Unconfined compressive strength (UCS) is the capacity of a rock to resist compression without confining pressure. Brazilian Tensile Strength (BTS) is the capacity of a rock to resist tension, which can be indirectly measured. BTS and UCS are elementary mechanics performance indexes and an important basis for the anisotropy of rocks. Table 1 shows the UCS and BTS of the shale cores. The table demonstrates that the average BTS decreased with an increase in the orientation of the lamination. However, the BTS slightly increased when the orientation of the lamination was increased from 75° to 90°. The lowest average BTS value was obtained when the orientation of the lamination was 75°. The average UCS of the shale core ranged from 111.85 MPa to 52.29 MPa, showing an increasing trend with an increasing orientation of the lamination from 0° to 30°; when the maximum value was attained, a further increase in the orientation of the lamination from 45° to 60° corresponded to a decrease of the trend. When the orientation of the lamination was 75°, the average UCS increased, then slightly reduced when the orientation of the lamination reached 90°. The lowest UCS value was obtained when the orientation of the lamination was 60°. Wasantha et al. [40] also observed the lowest UCS when the joint orientation was 60°. The breakdown pressure of the rock shale core with different bedding orientations, during the hydraulic fracturing experiment, was influenced by the mechanical properties of the rock shale core.

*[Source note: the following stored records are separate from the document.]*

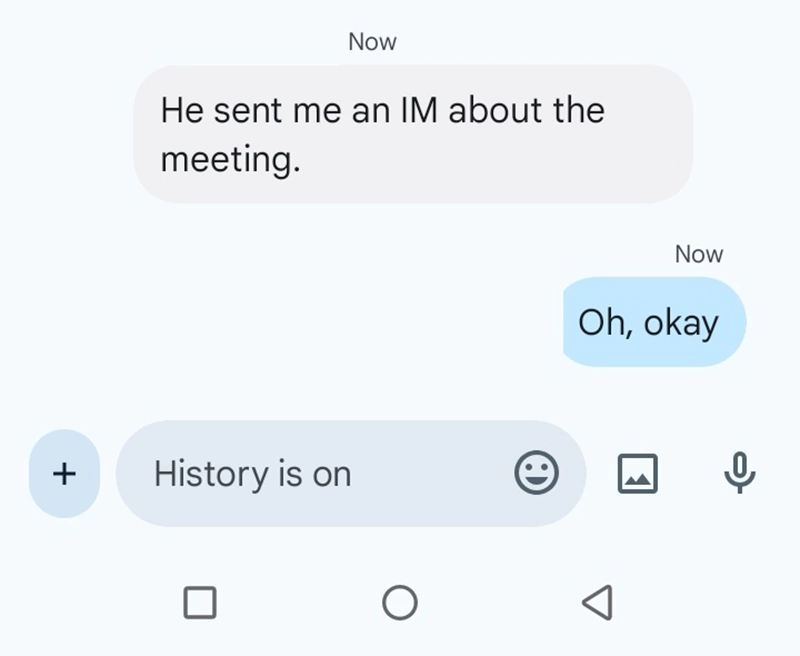Record a voice message with the microphone icon
Screen dimensions: 800x656
(x=737, y=473)
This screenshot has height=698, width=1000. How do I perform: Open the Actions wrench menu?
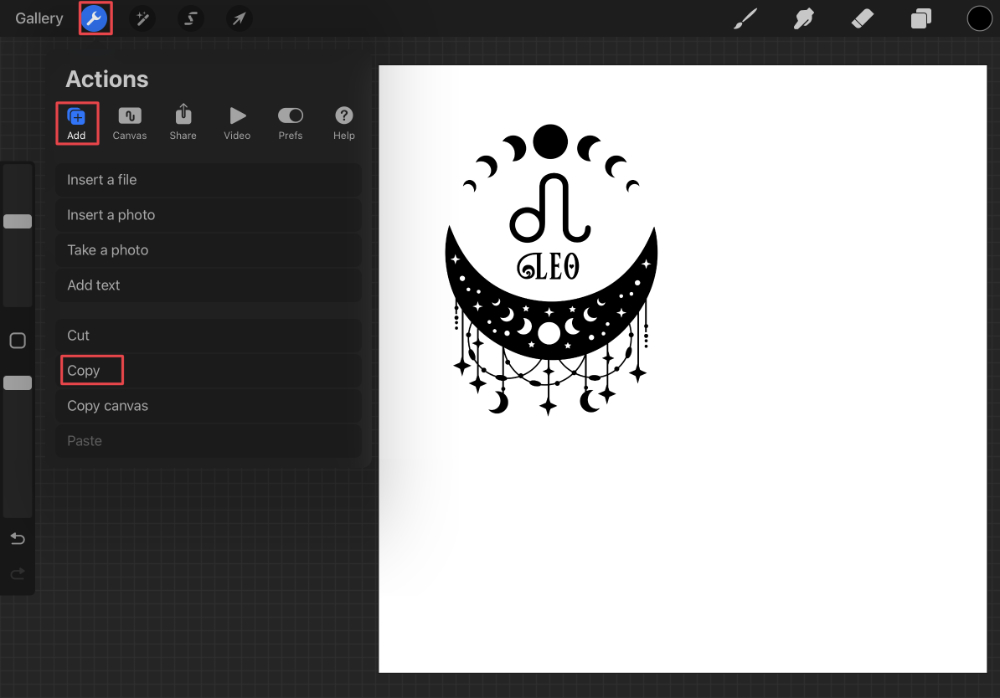point(95,18)
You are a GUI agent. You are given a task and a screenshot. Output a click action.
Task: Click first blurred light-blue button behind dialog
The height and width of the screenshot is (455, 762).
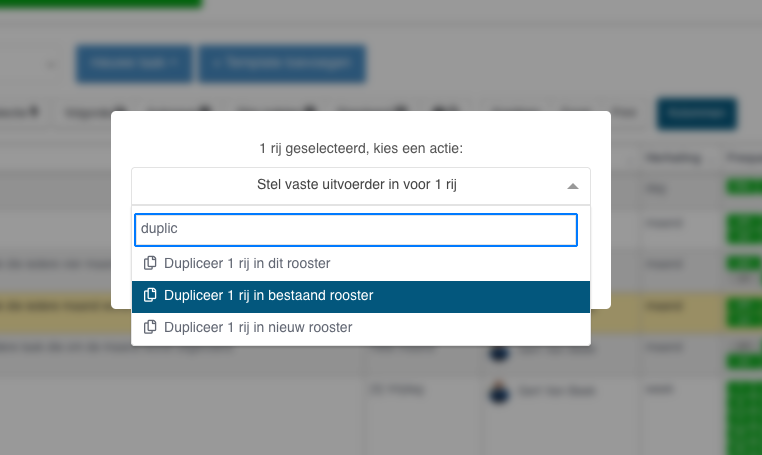coord(134,63)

3.2. Experimental Monitoring of Hydraulic Fracturing

Figure 6 shows the relationship between the pump pressure and time during the hydraulic fracturing process under the axial stress of 10 MPa and an injection rate of 10 mL/min using freshwater as the fracturing fluid. Injecting the fracturing fluid (freshwater) at a constant flow rate increased the wellbore pressure, which peaked at the breakdown pressure, then fractured the samples and led to the failure of the samples. At the beginning of the fracturing process (Figure 6), the pump pressure was zero. It increased sharply as a result of the filling of the borehole. The pump pressure then increased rapidly with time until the peak pressure was attained (breakdown pressure). As soon as the sample was fractured (at the breakdown pressure), there was a rapid reduction in the pressure in the borehole because of the high permeation along the visible fractures. We stopped the fluid injection once the shale core had been fractured. The peak pump pressure and its corresponding time varied with the bedding orientation of the shale core.
Figure 7 shows the relationship between the pump pressure and time during the fracturing process using SCO2 as the fracturing fluid. The axial stress and injection rate were 10 MPa and 10 mL/min, respectively. The SCO2 fracturing process was similar to the freshwater fracturing process. The obvious difference between SCO2 and freshwater fracturing was the time gap in the fracturing process between the shale cores with different bedding orientations. The fracturing time using SCO2 was greater than the fracturing time using freshwater. This was mainly caused by the volume contraction of the SCO2 with the increase of the pump pressure.
Figure 8 shows the plot of the breakdown pressure against the bedding orientation. The graph shows that an inverse relationship exists between the breakdown pressure and the bedding plane orientation. The maximum breakdown pressure occurred when the bedding plane was perpendicular to the loading direction. However, there was a slight increase in the breakdown pressure when the bedding plane orientation increased from 60° to 90°.
This trend was observed while using both fracturing fluids. This phenomenon can be explained as follows: when the bedding plane orientation angles are low, the fractures largely propagate through the rock matrix. By increasing the bedding orientation, the fracturing processes make use of the bedding planes, which should have a weaker tensile strength than the rock matrix. In addition, the breakdown pressure of the samples fractured using freshwater was higher than the breakdown pressure of the samples fractured using SCO2. The disparities between the breakdown pressure of samples fractured by freshwater and SCO2 were in the range of 6.3–11.2 MPa. The maximum and minimum values corresponded to the shale core with a bedding orientation of 45° and 90°, respectively.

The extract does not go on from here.